Your objective —
Reproduce exactly the lines that run from the start of the records below to the line with "You are a computer-use agent. Screen", inclusive.

━━━ Data for this task

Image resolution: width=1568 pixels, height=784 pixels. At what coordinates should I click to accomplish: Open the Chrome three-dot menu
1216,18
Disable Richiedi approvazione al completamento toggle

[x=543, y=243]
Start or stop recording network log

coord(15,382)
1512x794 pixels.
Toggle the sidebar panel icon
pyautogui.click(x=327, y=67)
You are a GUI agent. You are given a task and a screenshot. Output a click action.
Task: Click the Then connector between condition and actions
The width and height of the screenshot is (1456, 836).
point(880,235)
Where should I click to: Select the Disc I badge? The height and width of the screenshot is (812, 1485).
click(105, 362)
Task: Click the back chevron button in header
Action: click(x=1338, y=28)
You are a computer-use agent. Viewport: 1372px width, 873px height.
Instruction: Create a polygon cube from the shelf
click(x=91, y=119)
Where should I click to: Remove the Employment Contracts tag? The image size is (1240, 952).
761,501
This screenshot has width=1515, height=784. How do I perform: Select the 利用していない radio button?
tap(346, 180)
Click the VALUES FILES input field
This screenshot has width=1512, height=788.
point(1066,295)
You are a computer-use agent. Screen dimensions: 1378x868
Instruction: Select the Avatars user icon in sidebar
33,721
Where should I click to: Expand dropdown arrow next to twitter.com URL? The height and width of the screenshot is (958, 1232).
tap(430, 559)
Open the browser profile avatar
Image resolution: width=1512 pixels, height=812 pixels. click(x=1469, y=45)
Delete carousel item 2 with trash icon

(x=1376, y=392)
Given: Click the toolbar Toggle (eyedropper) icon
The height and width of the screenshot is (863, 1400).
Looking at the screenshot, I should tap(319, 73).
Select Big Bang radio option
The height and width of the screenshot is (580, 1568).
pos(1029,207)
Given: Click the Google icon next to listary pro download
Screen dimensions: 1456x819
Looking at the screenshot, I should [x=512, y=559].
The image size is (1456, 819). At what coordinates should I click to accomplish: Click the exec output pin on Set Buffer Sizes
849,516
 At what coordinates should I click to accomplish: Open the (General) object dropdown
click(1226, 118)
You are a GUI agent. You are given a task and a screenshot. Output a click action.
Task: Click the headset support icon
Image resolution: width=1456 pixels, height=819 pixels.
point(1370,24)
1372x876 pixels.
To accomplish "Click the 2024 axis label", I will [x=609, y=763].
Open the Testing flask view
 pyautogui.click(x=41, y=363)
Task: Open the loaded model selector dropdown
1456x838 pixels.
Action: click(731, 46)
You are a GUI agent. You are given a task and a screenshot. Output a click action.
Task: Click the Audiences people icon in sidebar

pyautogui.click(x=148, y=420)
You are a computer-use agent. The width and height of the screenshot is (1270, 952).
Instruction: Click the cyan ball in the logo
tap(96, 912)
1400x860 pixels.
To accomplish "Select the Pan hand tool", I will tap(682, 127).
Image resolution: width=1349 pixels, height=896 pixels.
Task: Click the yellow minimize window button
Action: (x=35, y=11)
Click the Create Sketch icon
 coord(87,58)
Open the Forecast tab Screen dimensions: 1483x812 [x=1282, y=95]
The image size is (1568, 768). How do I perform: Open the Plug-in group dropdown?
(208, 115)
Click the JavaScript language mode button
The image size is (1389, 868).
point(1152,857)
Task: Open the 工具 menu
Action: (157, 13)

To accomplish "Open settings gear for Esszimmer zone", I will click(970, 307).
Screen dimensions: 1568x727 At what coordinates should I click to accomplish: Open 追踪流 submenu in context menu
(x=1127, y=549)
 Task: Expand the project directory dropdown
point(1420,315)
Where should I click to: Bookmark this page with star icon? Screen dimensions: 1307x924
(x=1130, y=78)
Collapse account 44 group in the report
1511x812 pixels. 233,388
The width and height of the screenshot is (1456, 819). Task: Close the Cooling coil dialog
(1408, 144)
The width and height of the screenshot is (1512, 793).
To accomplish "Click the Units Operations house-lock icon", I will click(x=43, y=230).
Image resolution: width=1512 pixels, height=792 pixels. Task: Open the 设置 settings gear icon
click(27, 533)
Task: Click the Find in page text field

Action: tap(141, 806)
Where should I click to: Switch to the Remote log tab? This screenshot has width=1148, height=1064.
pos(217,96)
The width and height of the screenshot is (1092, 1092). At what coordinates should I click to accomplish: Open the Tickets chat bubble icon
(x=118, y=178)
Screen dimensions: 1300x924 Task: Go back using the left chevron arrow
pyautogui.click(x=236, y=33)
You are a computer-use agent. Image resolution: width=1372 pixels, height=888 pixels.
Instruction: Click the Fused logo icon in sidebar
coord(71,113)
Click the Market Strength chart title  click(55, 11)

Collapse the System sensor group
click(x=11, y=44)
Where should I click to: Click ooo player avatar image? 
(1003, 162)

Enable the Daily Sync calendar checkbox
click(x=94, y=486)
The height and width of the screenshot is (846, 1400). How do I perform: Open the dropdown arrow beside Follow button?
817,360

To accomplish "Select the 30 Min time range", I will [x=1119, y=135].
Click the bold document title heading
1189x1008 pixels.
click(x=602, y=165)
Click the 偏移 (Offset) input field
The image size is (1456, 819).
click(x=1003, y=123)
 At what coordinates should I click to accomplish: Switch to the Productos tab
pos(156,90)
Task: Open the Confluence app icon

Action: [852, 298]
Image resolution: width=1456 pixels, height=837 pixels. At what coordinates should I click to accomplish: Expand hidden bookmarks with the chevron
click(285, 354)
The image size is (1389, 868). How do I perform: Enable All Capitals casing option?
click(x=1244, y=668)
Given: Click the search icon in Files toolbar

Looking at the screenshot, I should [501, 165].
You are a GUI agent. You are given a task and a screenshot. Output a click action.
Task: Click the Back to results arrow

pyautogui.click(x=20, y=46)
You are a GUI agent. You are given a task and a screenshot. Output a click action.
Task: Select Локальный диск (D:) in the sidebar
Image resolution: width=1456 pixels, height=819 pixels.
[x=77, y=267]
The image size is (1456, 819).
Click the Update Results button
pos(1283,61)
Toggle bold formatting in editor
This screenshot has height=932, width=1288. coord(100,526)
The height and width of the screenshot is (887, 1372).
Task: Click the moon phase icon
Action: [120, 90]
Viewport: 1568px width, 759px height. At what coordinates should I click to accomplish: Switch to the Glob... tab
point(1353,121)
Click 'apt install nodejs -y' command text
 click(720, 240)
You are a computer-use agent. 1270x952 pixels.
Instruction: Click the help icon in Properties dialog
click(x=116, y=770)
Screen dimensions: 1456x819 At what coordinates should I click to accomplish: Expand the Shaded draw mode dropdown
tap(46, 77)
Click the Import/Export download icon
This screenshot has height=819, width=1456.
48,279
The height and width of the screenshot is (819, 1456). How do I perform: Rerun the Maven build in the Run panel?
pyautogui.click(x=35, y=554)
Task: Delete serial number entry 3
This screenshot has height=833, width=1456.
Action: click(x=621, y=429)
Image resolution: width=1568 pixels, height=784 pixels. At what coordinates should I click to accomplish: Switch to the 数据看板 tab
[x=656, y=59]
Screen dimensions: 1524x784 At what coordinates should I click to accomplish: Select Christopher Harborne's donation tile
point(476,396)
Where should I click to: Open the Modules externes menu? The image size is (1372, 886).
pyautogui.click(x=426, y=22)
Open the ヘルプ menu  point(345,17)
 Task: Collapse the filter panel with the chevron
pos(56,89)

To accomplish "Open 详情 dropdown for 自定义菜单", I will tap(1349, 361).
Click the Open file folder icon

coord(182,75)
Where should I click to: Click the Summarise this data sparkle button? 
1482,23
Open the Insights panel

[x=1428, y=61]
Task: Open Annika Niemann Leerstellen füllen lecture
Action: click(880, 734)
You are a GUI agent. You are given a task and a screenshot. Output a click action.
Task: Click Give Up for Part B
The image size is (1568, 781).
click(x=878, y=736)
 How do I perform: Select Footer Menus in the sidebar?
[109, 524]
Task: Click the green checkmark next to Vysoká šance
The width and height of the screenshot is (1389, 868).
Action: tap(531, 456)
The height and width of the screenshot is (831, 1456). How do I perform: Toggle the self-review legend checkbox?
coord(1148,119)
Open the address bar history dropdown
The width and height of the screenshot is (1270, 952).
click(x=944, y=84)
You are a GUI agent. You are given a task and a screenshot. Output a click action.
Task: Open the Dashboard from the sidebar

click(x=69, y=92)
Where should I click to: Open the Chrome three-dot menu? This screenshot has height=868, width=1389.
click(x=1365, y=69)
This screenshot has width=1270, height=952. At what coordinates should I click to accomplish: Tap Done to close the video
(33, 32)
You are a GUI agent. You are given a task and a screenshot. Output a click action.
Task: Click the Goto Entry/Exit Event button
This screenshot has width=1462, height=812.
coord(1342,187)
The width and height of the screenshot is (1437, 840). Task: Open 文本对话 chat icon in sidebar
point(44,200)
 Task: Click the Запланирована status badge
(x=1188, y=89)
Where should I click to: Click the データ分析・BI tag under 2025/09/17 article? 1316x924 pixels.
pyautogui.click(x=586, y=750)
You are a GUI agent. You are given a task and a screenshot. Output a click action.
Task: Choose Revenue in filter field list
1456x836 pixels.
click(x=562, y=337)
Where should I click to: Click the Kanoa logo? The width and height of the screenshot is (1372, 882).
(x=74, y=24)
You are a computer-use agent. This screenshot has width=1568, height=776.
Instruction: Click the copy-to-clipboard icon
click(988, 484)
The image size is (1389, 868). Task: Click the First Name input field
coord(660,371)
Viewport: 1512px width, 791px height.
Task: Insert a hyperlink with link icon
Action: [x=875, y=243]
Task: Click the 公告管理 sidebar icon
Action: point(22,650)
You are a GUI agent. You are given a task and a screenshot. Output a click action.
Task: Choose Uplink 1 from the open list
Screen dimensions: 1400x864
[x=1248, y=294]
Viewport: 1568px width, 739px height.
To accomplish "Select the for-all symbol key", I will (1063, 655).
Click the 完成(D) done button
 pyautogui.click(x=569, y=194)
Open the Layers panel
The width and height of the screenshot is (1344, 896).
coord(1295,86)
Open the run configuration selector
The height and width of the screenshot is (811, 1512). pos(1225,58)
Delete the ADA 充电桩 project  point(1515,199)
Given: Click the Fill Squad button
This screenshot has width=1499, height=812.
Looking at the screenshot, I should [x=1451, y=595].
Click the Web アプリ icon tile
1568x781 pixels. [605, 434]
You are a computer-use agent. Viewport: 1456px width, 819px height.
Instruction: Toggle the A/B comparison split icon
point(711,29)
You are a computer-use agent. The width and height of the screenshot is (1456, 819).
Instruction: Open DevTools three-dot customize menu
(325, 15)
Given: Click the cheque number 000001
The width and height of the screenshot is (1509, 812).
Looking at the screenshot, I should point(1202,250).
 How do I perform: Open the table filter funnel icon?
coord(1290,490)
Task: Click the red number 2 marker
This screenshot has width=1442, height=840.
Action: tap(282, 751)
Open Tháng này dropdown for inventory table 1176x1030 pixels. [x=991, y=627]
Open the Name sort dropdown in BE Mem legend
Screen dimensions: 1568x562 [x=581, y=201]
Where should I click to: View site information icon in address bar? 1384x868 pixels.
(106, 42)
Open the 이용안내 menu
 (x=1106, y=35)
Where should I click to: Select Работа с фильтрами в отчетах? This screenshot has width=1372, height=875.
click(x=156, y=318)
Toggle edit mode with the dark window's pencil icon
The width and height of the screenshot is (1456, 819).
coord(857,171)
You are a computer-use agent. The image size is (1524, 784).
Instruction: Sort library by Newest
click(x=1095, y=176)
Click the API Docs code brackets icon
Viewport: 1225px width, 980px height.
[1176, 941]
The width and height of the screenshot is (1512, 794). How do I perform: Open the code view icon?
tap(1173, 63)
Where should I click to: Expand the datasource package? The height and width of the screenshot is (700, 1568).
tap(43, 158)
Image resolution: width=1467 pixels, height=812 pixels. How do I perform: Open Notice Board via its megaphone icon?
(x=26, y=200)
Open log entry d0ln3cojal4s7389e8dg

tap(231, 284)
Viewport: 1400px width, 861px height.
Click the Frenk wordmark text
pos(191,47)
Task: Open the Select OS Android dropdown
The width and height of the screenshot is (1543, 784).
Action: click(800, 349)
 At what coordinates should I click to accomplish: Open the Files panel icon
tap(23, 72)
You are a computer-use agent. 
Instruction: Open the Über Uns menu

━━━━━━

Output below —
Image resolution: width=1568 pixels, height=784 pixels. At what coordinates should I click to accomplish: Open the Chrome three-dot menu
1216,18
Disable Richiedi approvazione al completamento toggle

[x=543, y=243]
Start or stop recording network log

coord(15,382)
1512x794 pixels.
Toggle the sidebar panel icon
pyautogui.click(x=327, y=67)
You are a GUI agent. You are given a task and a screenshot. Output a click action.
Task: Click the Then connector between condition and actions
The width and height of the screenshot is (1456, 836).
point(880,235)
Where should I click to: Select the Disc I badge? The height and width of the screenshot is (812, 1485).
click(105, 362)
Task: Click the back chevron button in header
Action: click(x=1338, y=28)
You are a computer-use agent. Viewport: 1372px width, 873px height.
Instruction: Create a polygon cube from the shelf
click(x=91, y=119)
Where should I click to: Remove the Employment Contracts tag? The image size is (1240, 952).
761,501
This screenshot has width=1515, height=784. How do I perform: Select the 利用していない radio button?
tap(346, 180)
Click the VALUES FILES input field
This screenshot has width=1512, height=788.
point(1066,295)
You are a computer-use agent. Screen dimensions: 1378x868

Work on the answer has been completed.